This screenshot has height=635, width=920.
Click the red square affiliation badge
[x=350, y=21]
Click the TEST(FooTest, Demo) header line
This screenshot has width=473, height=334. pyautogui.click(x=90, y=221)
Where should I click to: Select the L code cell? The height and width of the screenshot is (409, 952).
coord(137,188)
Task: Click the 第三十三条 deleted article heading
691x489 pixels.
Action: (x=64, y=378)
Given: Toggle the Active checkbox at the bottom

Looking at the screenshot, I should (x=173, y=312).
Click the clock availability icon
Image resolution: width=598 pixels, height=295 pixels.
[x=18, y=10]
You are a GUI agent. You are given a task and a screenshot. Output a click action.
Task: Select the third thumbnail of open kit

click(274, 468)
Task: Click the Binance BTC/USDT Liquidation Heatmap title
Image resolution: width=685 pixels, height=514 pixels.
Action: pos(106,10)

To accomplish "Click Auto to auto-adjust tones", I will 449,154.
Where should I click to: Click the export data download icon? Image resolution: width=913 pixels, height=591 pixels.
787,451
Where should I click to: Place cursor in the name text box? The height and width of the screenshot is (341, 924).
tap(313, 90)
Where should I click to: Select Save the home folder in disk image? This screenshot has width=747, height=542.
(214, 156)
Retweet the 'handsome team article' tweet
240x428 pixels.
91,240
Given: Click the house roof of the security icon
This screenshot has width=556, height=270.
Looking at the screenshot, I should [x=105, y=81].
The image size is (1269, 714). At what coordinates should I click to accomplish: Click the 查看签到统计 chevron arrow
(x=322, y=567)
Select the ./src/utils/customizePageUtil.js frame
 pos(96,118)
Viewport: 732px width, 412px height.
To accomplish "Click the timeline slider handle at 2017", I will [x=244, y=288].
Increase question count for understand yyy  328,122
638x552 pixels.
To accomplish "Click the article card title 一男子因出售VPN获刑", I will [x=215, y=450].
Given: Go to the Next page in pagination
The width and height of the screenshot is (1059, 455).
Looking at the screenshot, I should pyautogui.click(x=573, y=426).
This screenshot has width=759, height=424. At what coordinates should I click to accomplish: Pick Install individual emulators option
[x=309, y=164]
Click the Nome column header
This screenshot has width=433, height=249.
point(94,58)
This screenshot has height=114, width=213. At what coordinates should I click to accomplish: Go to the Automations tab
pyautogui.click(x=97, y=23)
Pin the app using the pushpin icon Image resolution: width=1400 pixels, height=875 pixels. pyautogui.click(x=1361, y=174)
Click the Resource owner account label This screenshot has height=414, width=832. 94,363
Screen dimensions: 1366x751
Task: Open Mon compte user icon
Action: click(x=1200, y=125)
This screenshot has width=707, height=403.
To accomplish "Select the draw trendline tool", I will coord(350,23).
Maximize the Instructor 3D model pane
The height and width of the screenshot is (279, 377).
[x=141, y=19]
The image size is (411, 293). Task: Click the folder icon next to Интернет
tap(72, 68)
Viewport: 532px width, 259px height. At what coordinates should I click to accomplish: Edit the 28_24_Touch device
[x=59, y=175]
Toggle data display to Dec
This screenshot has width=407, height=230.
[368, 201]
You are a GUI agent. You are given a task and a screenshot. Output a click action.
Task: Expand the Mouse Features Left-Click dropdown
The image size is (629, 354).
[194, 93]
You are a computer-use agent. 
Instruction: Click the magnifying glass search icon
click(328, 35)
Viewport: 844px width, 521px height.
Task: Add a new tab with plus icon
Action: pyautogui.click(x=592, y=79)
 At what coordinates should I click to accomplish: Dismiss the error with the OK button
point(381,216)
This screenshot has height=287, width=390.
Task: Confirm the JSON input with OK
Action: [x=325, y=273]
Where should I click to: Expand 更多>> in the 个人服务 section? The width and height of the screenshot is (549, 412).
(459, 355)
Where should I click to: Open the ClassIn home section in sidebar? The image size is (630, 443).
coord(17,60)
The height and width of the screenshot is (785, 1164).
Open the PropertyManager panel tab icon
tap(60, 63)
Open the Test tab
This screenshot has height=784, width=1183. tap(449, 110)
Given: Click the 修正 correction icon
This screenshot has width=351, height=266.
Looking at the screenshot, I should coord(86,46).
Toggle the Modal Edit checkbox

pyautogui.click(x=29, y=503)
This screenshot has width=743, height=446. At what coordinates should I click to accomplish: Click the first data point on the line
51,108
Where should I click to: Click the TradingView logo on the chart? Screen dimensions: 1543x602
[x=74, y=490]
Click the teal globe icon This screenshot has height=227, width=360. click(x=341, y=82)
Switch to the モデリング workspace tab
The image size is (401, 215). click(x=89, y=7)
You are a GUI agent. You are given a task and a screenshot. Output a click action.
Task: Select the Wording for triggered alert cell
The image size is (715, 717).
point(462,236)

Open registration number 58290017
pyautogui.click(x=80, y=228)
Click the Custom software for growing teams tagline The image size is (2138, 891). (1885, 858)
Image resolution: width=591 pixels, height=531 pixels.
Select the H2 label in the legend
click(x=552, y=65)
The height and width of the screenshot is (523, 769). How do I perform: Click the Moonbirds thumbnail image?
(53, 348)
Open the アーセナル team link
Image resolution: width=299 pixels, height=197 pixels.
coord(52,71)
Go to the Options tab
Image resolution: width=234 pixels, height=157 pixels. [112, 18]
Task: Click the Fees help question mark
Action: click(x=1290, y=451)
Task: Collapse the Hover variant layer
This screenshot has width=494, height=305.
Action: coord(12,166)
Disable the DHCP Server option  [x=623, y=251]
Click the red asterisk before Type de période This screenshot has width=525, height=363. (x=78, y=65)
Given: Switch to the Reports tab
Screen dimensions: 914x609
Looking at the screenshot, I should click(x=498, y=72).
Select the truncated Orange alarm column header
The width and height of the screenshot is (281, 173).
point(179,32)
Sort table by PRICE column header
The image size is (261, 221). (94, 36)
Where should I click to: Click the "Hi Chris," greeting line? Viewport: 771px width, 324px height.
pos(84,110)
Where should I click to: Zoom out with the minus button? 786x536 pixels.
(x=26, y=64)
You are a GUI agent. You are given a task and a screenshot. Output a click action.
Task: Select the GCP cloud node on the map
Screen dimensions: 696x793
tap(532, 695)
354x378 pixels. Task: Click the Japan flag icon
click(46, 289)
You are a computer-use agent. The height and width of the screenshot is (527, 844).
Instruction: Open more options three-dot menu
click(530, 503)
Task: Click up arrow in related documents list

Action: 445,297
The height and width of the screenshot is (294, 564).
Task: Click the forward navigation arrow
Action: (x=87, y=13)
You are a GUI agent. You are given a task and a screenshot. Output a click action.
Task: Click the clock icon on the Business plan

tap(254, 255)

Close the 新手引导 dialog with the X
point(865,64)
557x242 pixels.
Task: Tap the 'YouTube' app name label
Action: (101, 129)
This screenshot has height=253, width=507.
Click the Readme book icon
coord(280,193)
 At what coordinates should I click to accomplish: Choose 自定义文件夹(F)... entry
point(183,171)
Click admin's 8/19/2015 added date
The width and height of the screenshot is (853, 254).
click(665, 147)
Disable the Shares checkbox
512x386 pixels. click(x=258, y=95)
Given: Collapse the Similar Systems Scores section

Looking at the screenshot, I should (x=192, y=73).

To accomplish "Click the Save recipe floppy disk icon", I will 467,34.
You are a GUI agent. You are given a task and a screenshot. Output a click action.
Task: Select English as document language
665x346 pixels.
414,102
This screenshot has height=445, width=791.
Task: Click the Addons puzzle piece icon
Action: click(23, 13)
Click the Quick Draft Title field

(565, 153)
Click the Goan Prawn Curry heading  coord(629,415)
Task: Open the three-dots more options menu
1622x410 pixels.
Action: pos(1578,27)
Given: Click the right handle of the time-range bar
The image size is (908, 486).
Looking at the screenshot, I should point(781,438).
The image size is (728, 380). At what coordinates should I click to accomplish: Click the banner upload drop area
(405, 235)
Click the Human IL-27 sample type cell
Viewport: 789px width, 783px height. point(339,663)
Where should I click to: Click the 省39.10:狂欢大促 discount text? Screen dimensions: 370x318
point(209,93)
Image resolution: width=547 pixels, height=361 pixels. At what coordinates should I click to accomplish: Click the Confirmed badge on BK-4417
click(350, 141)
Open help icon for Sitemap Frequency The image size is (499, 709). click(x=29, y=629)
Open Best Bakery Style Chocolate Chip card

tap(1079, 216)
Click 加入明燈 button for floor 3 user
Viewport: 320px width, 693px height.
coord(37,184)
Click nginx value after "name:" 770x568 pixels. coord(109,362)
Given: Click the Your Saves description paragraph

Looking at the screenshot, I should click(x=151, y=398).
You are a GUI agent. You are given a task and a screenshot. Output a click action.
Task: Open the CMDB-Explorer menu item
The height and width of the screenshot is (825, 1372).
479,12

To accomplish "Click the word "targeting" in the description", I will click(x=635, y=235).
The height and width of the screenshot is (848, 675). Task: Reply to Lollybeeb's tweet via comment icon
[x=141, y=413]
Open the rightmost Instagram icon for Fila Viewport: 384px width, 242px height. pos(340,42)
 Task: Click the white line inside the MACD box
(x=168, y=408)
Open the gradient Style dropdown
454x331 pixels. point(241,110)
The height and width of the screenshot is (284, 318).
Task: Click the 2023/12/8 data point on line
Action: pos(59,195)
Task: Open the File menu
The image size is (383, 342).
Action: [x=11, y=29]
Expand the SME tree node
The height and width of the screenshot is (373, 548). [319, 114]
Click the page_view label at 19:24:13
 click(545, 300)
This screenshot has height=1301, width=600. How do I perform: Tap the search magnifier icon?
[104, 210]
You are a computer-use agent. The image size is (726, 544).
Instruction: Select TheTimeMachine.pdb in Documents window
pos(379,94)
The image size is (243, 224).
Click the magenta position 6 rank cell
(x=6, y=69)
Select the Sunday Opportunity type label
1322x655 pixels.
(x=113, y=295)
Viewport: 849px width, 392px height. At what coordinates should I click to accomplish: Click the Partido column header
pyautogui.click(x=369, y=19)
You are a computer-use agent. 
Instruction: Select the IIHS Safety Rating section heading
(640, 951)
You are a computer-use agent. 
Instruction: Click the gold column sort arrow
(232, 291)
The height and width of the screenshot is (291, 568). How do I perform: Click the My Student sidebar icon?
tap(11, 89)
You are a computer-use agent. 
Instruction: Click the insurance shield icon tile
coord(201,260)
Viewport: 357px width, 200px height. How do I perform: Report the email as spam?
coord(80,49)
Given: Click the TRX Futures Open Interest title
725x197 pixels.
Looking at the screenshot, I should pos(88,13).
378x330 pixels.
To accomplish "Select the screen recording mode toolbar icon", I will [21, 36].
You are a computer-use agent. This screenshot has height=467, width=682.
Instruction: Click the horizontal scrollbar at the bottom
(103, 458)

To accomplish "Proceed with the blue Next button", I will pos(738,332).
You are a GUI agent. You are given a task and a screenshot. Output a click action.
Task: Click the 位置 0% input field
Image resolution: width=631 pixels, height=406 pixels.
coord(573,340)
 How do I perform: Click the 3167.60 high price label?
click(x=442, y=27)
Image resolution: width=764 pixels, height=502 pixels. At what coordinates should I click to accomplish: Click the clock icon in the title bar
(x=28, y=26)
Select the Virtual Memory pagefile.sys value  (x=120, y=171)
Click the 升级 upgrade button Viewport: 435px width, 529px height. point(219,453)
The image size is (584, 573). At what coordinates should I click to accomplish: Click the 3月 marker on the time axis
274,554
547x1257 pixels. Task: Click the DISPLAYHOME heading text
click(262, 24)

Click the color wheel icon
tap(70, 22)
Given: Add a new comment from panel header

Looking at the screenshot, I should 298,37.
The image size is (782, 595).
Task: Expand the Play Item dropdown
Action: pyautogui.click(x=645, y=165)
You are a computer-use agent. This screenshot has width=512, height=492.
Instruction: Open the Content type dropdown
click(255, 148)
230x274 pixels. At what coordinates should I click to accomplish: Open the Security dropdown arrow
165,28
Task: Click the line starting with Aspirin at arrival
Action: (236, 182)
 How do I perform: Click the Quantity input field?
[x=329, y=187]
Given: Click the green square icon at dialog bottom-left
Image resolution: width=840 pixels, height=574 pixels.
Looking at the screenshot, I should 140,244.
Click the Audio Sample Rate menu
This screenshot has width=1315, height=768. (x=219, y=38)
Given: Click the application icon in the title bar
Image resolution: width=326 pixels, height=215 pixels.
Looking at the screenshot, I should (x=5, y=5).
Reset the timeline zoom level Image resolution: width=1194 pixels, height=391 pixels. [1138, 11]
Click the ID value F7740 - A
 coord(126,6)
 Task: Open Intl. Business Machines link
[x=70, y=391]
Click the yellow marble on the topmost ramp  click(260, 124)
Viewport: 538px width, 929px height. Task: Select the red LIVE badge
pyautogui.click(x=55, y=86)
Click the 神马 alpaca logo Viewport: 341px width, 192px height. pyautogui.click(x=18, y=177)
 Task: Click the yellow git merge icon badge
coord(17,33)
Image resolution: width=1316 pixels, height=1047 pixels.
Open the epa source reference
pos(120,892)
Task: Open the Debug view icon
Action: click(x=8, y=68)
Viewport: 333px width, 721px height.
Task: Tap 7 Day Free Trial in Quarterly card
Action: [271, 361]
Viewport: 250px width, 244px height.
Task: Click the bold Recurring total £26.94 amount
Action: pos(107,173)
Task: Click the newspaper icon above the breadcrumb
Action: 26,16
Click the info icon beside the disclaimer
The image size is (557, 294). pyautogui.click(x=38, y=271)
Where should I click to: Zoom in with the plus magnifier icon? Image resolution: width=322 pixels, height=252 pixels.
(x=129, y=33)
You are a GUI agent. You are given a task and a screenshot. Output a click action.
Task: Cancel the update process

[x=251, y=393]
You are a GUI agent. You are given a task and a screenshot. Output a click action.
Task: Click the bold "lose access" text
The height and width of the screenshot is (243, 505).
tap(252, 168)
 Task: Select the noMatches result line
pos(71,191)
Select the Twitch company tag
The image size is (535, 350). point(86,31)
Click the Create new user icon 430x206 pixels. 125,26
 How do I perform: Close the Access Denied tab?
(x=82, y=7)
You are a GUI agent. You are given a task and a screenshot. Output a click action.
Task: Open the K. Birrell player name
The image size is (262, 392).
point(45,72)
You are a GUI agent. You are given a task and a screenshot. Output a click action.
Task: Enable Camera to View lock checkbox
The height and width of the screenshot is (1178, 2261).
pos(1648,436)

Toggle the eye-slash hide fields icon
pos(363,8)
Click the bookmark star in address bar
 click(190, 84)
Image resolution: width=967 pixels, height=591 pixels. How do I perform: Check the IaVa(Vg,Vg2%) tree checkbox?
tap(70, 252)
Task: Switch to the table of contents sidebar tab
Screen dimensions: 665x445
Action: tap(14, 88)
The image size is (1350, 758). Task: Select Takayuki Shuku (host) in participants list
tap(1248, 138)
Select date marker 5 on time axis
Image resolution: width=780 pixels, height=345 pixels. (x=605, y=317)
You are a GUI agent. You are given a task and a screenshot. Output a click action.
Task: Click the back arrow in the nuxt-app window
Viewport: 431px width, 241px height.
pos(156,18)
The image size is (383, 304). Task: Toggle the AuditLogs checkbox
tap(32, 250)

Task description → Where a line in the material above holds "timeline", copy that line.

Answer to this problem →
To accomplish "Click the timeline slider handle at 2017", I will [x=244, y=288].
Reset the timeline zoom level Image resolution: width=1194 pixels, height=391 pixels. [1138, 11]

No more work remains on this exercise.